SELECTION:
** START **
1885–1922
- Seats: 1
- Created from: County Cork and Mallow
- Replaced by: Cork East and North East

= North East Cork (UK Parliament constituency) =

UK parliamentary constituency in Ireland, 1885–1922

North East Cork, a division of County Cork, was a parliamentary constituency in Ireland, represented in the Parliament of the United Kingdom. From 1885 to 1922 it returned one Member of Parliament (MP) to the House of Commons of the United Kingdom of Great Britain and Ireland.

Until the 1885 general election the area was part of the County Cork constituency. From 1922, on the establishment of the Irish Free State, it was not represented in the UK Parliament.

==Boundaries==
This constituency comprised the north-eastern part of County Cork, consisting of the baronies of Condons and Clangibbon and Kinnatalloon, that part of the barony of Fermoy not contained within the constituency of North Cork, that part of the barony of Barrymore contained within the parishes of Ardnageehy, Britway, Castlelyons, Coole, Dunbulloge, Gortroe, Kilshanahan, Knockmourne, Rathcormack, Templebodan and Whitechurch, and that part of the barony of Barretts contained within the parish of Mourne Abbey.
** END **
Extracted records:
** START **
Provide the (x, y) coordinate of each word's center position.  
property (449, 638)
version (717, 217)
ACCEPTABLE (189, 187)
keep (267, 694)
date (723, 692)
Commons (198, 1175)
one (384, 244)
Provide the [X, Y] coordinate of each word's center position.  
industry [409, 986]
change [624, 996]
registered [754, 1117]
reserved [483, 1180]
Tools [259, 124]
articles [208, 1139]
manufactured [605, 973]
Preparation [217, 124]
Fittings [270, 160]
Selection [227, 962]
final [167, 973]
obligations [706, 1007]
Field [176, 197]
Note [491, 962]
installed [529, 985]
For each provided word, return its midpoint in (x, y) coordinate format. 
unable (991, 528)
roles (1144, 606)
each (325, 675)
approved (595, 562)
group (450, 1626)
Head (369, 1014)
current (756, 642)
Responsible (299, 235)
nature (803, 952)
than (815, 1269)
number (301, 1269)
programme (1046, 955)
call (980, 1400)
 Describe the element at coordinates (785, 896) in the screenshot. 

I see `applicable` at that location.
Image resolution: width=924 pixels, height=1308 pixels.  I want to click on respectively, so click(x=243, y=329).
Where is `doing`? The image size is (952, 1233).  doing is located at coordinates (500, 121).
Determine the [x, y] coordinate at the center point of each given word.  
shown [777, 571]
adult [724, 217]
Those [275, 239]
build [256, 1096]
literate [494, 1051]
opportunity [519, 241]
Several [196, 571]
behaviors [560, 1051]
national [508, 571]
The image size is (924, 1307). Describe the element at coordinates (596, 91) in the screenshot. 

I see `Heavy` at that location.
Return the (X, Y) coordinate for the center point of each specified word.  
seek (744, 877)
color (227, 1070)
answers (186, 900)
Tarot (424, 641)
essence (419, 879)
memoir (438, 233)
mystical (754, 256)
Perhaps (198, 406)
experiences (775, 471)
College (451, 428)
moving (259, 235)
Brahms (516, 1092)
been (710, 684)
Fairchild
** END **
WORK TO COMPLETE:
1. Write out the part of the North East Cork constituency article from "North East Cork, a" down to "the UK Parliament.".
2. Using the North East Cork constituency article, decide whether each statement agrees with it: (a) the constituency returned two Members of Parliament; (b) before 1885 the area belonged to the County Cork constituency; (c) the constituency included part of the parish of Mourne Abbey. Answer yes or no for each and quote the deciding words.

ANSWERS:
1.
North East Cork, a division of County Cork, was a parliamentary constituency in Ireland, represented in the Parliament of the United Kingdom. From 1885 to 1922 it returned one Member of Parliament (MP) to the House of Commons of the United Kingdom of Great Britain and Ireland.

Until the 1885 general election the area was part of the County Cork constituency. From 1922, on the establishment of the Irish Free State, it was not represented in the UK Parliament.

2.
(a) No: "it returned one Member of Parliament (MP) to the House of Commons of the United Kingdom of Great Britain and Ireland"
(b) Yes: "Until the 1885 general election the area was part of the County Cork constituency"
(c) Yes: "that part of the barony of Barretts contained within the parish of Mourne Abbey"